Judder Men, Ben Bransfield
Smith/Doorstop, 2021 £6.50
Where it all starts
Many of these poems are about childhood. Even the ones that aren’t share the sense of an unfettered imagination at work on the mysteries of the world. Ben Bransfield takes the mythic concerns of childhood into adult life, but it all starts with the stories we absorb as children.
In ‘The Twangers’, the poet’s father summons the ‘sidewise judder men’ by twanging the old coiled spring door-stops. It’s a real Dad thing — part joke, part wind-up — but possibly something more. In this case, ‘they’ are
already there in brain or inner ear
at higher pitch that only I could hear
The first poem, ‘Go-Kart’, feels like an extended metaphor of growing up. Built by their grandfather, the go-kart is dragged by the kids to the park
to test what had been built, unable to think beyond
the setting off. To go faster we had to share, to bolt together
This is mirrored in the poem, ‘Tomatoes’, where the poet has swapped go-kart for lawnmower and exchanged the thrill of speed for the concerns of an adult gardener. But the outcome is rooted in childhood and each fruit is ‘a gift of life from my grandfather’s second body’.
There is a terrific imaginative force at work here. In ‘Nan and Grandad’s’, there are goldfish whose tongues have been taken by the black pond, who ‘rose to tell / but took down their pills and forgot again.’ In ‘Joe’, the poet’s brother is remembered tenderly as the budding artist who ‘built a cafe on a hat and wore it all the way to school’. ‘Lamprey’ has an unforgettable double simile (‘like a severed penis or an unfried length of black pudding’) as well as an eye-watering image of a blood-sucking fish:
whipping quietly
upstream for the moonlit skinny dippers.
In the final poem, 'Paros', we are left with the image of a family meal in Greece where the poet’s mother ‘will look out towards the sea.’ Earlier, in ‘Joe’, she is the enabler of creativity, a mother who let her children ‘paint / a tree of hands up the kitchen wall ’. Appropriate, then, that she should feature at the close of this wonderful collection.
David Lukens
Poetry of place
Judder Men is exceptionally varied in its subject matter and style. From a poem about the historical theft of a shirt to a poem composed entirely of wordplay (‘Rag Man’), it might be hard to find a unifying thread. However, one thing which many of these poems do have in common is a powerful sense of place. Bransfield uses setting to evoke both emotions and states of mind, from quiet reflection to defiance and loss.

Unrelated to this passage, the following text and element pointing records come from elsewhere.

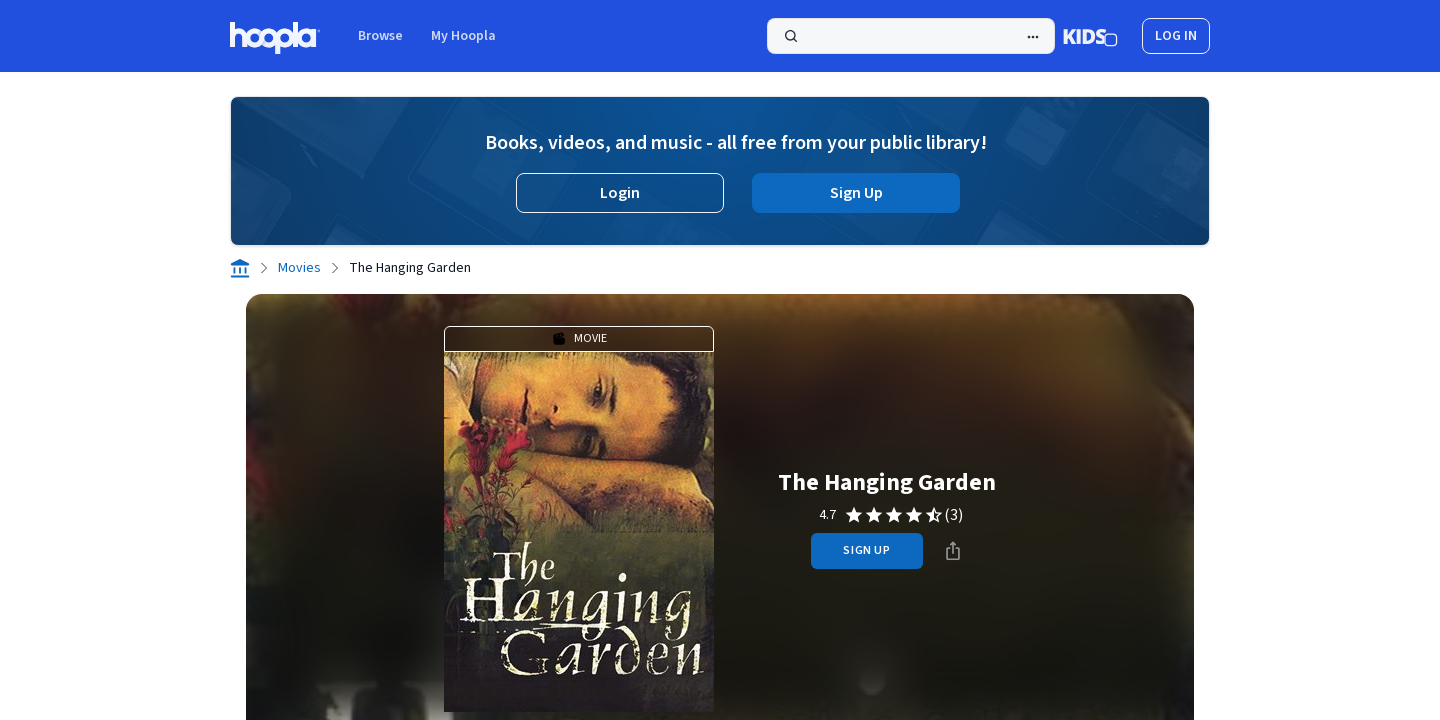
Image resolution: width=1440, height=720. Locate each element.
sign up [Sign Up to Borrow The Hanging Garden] (866, 550)
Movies (299, 268)
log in (1176, 36)
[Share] (953, 551)
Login (620, 193)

In the poem ‘Nan and Granddad’s’ for example, a house is depicted in full sensory detail:
Corned beef. Silverskin onion juice
Sluiced from the jar onto mash.
The house and garden take on an almost magical quality, becoming characters with agency in their own right:
And the black pond never let on
it had taken the goldfishes’ tongues.
By paying such attention to setting, the poem looks sideways at the relationship between the speaker and his grandparents. Vivid descriptions of place bring memories to life and hint at the importance of this connection.
Elsewhere, setting itself becomes the narrator. In ‘To King Ferdinand III of Castile, upon entering the Mezquita of Córdoba, 1236’, the temple — once a mosque, converted to a cathedral by the conquistadors — insists on its unchanged state. ‘I am no different to before,’ says the Mezquita —
[...] I will be jasper
brick and stone, whatever you let them do to me,
whichever way you face to pray.
As well as survival and defiance, setting can powerfully suggest loss. In ‘Blundellsands’, Anthony Gormley’s Another Place sculpture of figures ‘star[ing] out to sea’ forms a stark backdrop to images of abandonment and decay. The poet describes how ‘Christmas trees’ are left to rot on the beach, ‘dry branches docked / by bauble thread, stray tinsel strand.’
In Judder Men, place is a vehicle for exploring human emotion and memory. Often setting is a character just as much as it is scenery.